* SET EXERCISE 1: List every person named in the court opinion excerpt.

* TEXT BLOCK:

United States District Court, N.D. Illinois, Eastern Division

March 20, 2018

AMERICAN KITCHEN DELIGHTS, INC., Plaintiff,
v.
SIGNATURE FOODS, LLC Defendant.

          MEMORANDUM OPINION AND ORDER

          John J Tharp, Jr United States District Judge.

         After investing heavily in special equipment and packaging to produce customized frozen pizzas for the defendant Signature Pack, LLC[1] (“Signature”), plaintiff American Kitchen Delights, Inc. (“American Kitchen”) filed this lawsuit alleging that Signature failed to purchase frozen pizzas as it had promised to do so and claiming more than $800, 000 in damages. The complaint alleges breach of contract and other common law claims, all of which Signature moves to dismiss under Federal Rule of Civil Procedure 12(b)(6) for failure to state a claim. Although the allegations of the complaint leave many unanswered questions, the Court concludes that American Kitchen has alleged sufficient facts to state a claim against Signature and therefore denies the motion to dismiss.

         BACKGROUND[2]

         American Kitchen is an Illinois corporation with its principal place of business in Harvey, Illinois. Signature is a Georgia limited liability corporation located in North Pendergrass, Georgia.[3] The other players central to this story are Scott Ashby and Mike Zimmer; the nature of their relationship with the parties is a pivotal issue. According to the complaint, Ashby and Zimmer are “third-party brokers” who contacted American Kitchen in 2014 “on behalf of” Signature to discuss the production of frozen pizzas “specifically tailored” for Signature. Am. Compl. ¶ 9, ECF No. 13. Ashby, at least, was affiliated with a company known as “Brand Concessions, ” id. at Ex. 1, though the complaint sheds no light at all on the nature of that entity. Upon Ashby's request, American Kitchen created samples of frozen pizzas for evaluation, first by Ashby, and then by Signature. The complaint alleges that on May 22, 2014, Ashby, acting as an agent for Signature, submitted a formal offer to American Kitchen for the production of frozen pizzas in exchange for payment from Signature. Ashby subsequently requested that American Kitchen provide for Signature certain information about the frozen pizzas, including “specs” for the samples it had produced and a “cost out.” Id. ¶¶ 13-17. In August 2014, Ashby asked American Kitchen to make significant changes to the frozen pizzas produced for Signature.

* RECORDS TO PROCESS:
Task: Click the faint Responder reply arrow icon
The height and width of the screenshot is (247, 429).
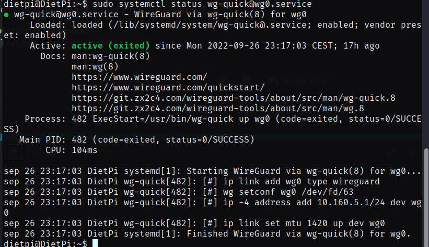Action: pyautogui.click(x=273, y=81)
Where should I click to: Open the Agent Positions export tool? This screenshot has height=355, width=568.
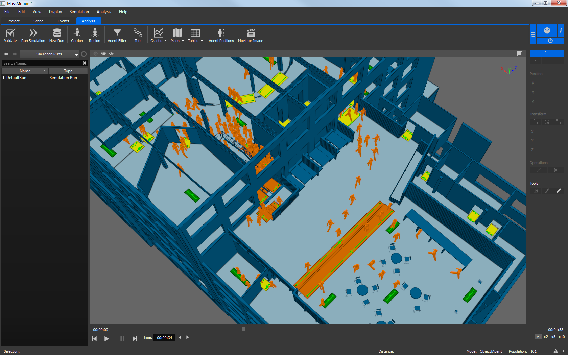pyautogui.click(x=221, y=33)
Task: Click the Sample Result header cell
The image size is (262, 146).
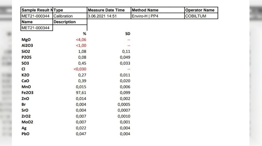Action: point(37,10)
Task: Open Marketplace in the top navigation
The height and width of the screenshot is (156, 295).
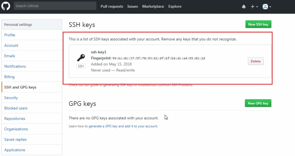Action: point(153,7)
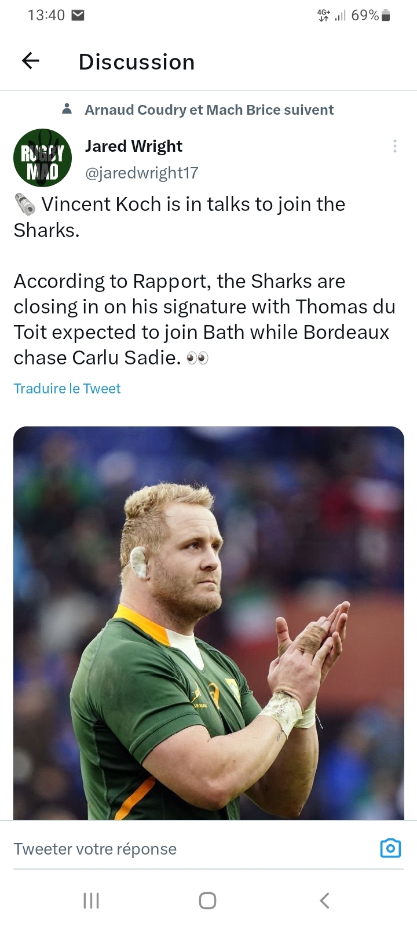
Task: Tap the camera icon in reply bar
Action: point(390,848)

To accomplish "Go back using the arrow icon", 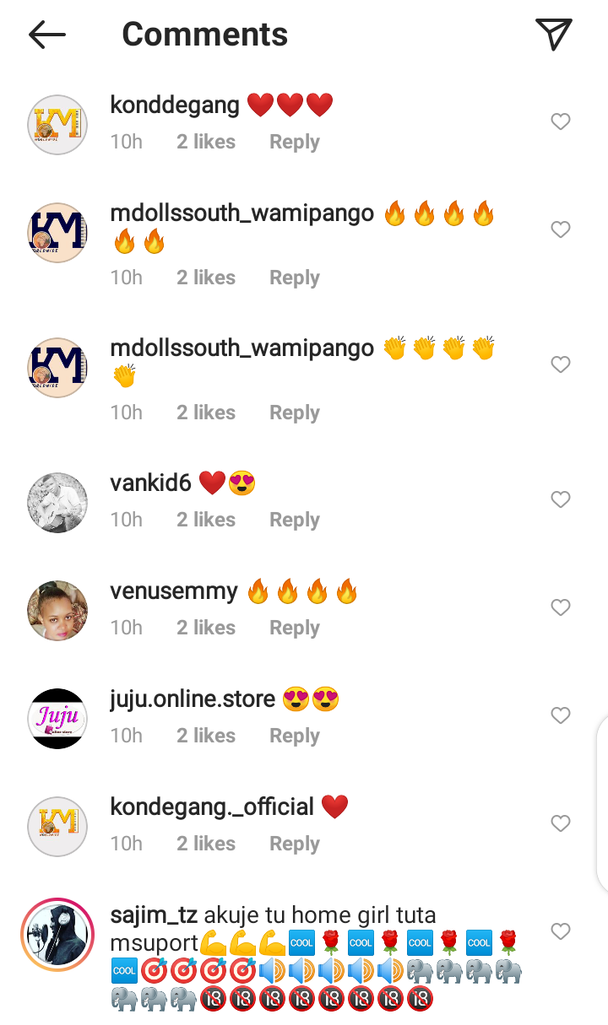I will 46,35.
...
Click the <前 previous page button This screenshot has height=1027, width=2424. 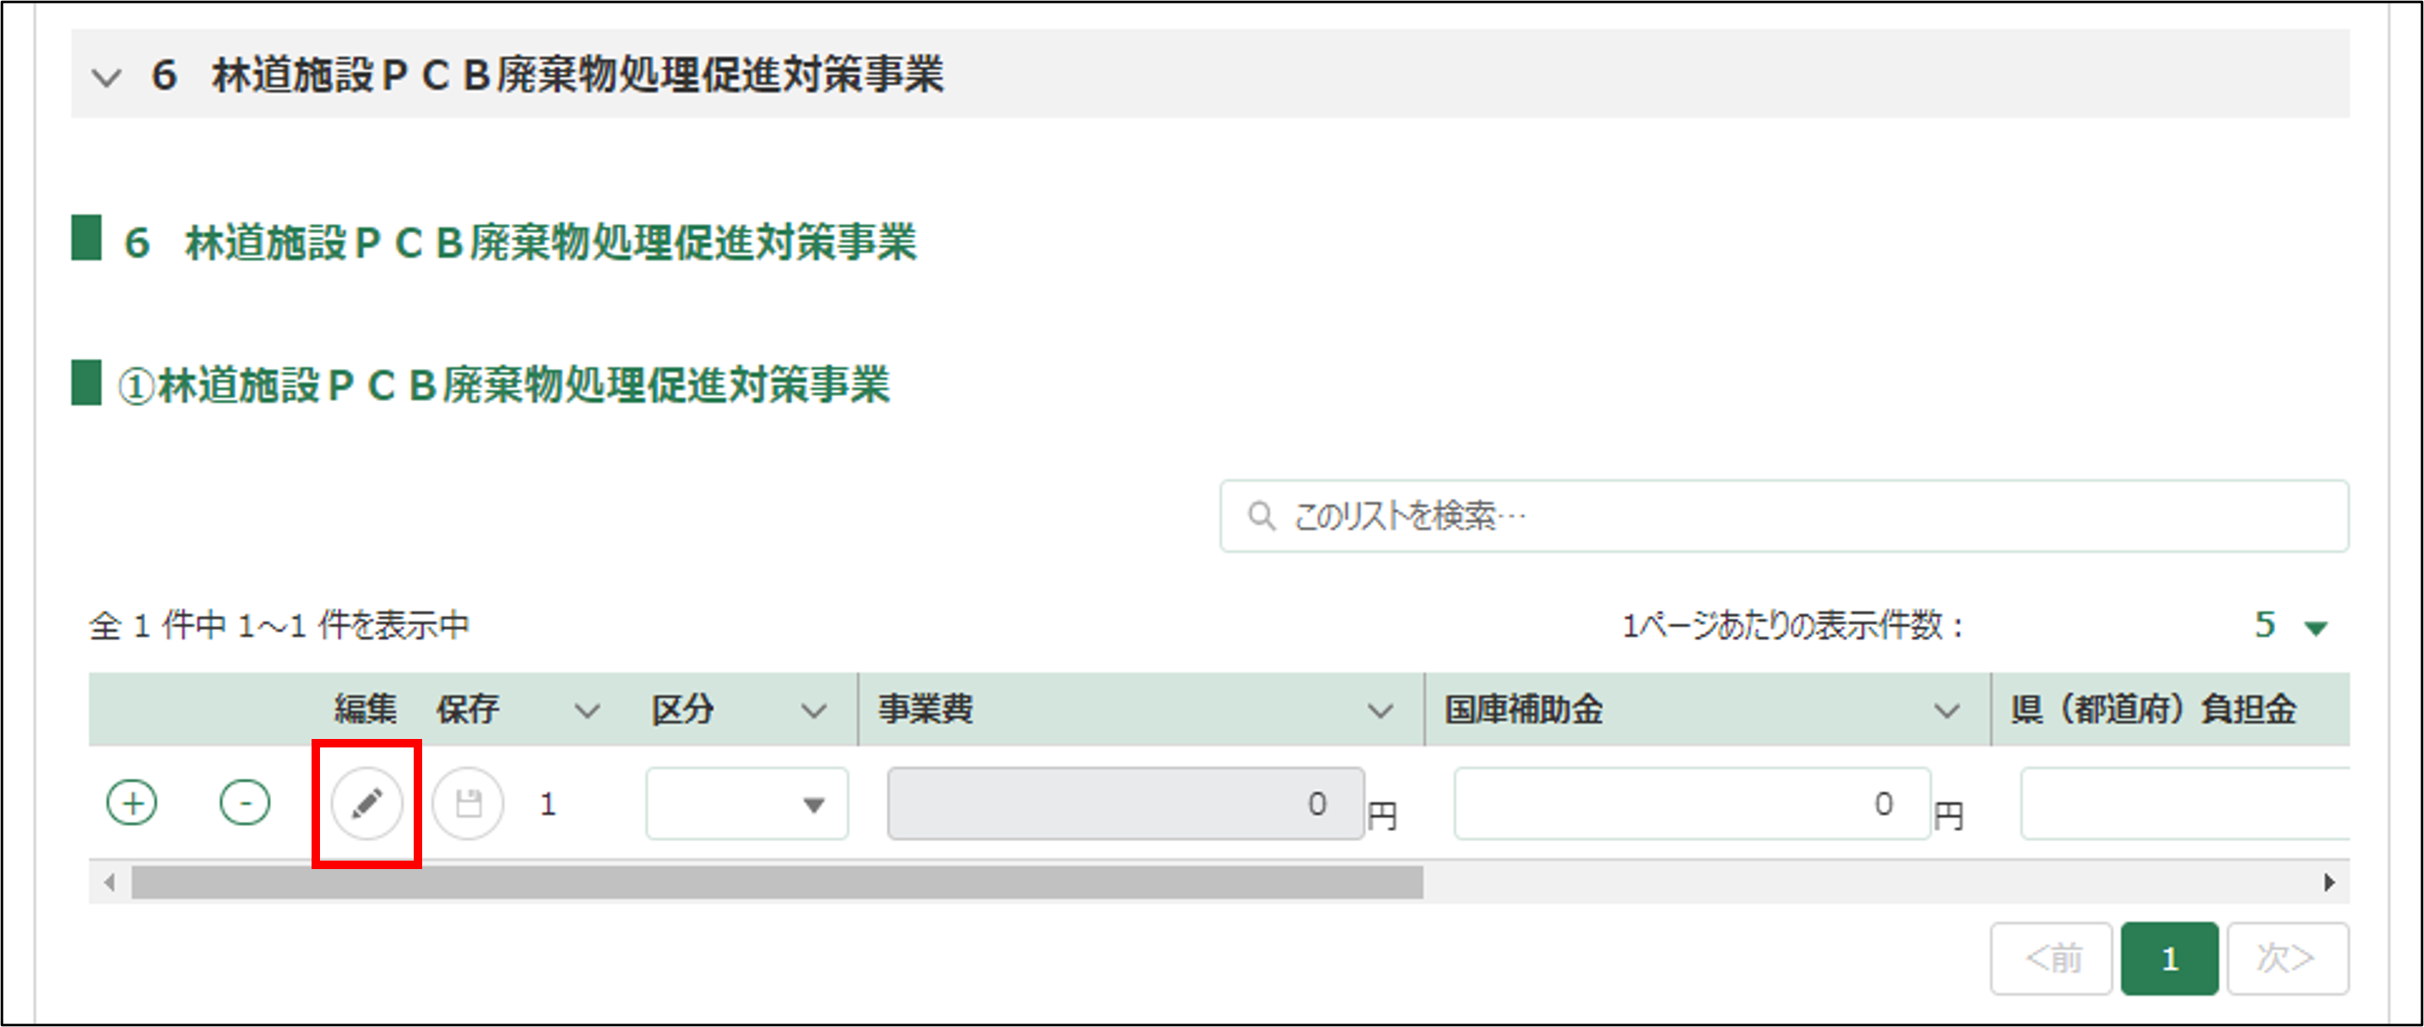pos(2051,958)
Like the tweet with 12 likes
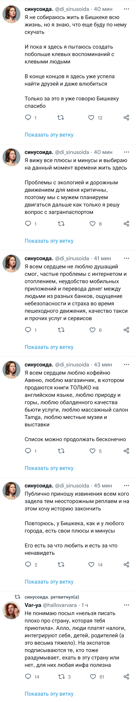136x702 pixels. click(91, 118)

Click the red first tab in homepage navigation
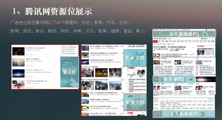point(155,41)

* SET EXERCISE 2: Please express the lines of the listing as a Markdown table with the columns No. and Line, starting with the line that contains "Task: Click the faint" and going on through the line that contains "Action: point(37,10)". Leave out blank lines and pictures.

* PROBLEM SOLUTION 1:
- John J Tharp, Jr
- Scott Ashby
- Mike Zimmer

* PROBLEM SOLUTION 2:
| No. | Line |
|---|---|
| 1 | Task: Click the faint Responder reply arrow icon |
| 2 | The height and width of the screenshot is (247, 429). |
| 3 | Action: pyautogui.click(x=273, y=81) |
| 4 | Where should I click to: Open the Agent Positions export tool? This screenshot has height=355, width=568. |
| 5 | pyautogui.click(x=221, y=33) |
| 6 | Task: Click the Sample Result header cell |
| 7 | The image size is (262, 146). |
| 8 | Action: point(37,10) |